[Entries taken from a collection]
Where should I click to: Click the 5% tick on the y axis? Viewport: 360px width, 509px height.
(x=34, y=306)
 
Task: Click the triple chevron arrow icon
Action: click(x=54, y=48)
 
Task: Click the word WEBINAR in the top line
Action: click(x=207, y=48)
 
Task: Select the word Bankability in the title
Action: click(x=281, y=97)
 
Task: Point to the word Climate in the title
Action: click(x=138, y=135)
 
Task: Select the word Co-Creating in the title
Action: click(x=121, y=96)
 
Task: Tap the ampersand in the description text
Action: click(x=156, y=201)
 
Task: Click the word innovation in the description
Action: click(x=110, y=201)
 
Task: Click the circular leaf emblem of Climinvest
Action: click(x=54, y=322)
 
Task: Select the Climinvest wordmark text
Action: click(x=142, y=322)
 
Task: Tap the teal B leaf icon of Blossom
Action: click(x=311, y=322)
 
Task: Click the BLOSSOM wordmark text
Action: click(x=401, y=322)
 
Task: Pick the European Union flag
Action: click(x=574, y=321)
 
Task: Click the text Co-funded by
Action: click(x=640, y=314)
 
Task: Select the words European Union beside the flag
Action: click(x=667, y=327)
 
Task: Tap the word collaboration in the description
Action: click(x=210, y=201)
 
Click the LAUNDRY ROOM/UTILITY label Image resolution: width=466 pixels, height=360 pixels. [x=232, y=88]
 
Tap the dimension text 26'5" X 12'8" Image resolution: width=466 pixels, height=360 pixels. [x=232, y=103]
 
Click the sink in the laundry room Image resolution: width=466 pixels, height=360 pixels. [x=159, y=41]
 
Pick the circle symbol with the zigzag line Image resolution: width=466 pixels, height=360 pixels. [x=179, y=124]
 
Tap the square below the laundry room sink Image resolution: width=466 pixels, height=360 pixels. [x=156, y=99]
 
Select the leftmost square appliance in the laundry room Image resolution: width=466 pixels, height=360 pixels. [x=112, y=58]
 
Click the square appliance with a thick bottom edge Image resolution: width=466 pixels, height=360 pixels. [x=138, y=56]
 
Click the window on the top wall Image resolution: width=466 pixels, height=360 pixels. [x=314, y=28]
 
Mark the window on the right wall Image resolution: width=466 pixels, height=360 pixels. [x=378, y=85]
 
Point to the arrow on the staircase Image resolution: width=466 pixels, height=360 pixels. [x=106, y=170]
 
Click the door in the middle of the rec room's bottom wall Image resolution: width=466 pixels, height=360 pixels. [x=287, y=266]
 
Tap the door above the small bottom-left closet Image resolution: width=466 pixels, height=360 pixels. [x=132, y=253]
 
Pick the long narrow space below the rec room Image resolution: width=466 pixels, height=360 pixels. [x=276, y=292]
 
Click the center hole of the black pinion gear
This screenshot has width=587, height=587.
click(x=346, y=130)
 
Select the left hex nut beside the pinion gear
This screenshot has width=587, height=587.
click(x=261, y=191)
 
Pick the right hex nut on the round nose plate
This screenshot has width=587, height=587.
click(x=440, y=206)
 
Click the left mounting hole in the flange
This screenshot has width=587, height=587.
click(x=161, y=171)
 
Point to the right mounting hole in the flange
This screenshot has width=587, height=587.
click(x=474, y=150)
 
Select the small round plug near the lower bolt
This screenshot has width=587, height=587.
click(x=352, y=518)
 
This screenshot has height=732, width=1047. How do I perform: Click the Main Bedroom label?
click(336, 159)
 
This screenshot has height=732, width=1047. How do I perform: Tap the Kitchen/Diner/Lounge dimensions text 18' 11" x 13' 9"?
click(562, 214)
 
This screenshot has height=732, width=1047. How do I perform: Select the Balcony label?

**TO BE DONE:** Give the lines of the material as a numbered list, from the line containing "I perform: Tap" through the end of the material, both included, with blank lines left out.

**TASK OUTPUT:**
1. This screenshot has height=732, width=1047. How do I perform: Tap the Kitchen/Diner/Lounge dimensions text 18' 11" x 13' 9"?
2. click(562, 214)
3. This screenshot has height=732, width=1047. How do I perform: Select the Balcony label?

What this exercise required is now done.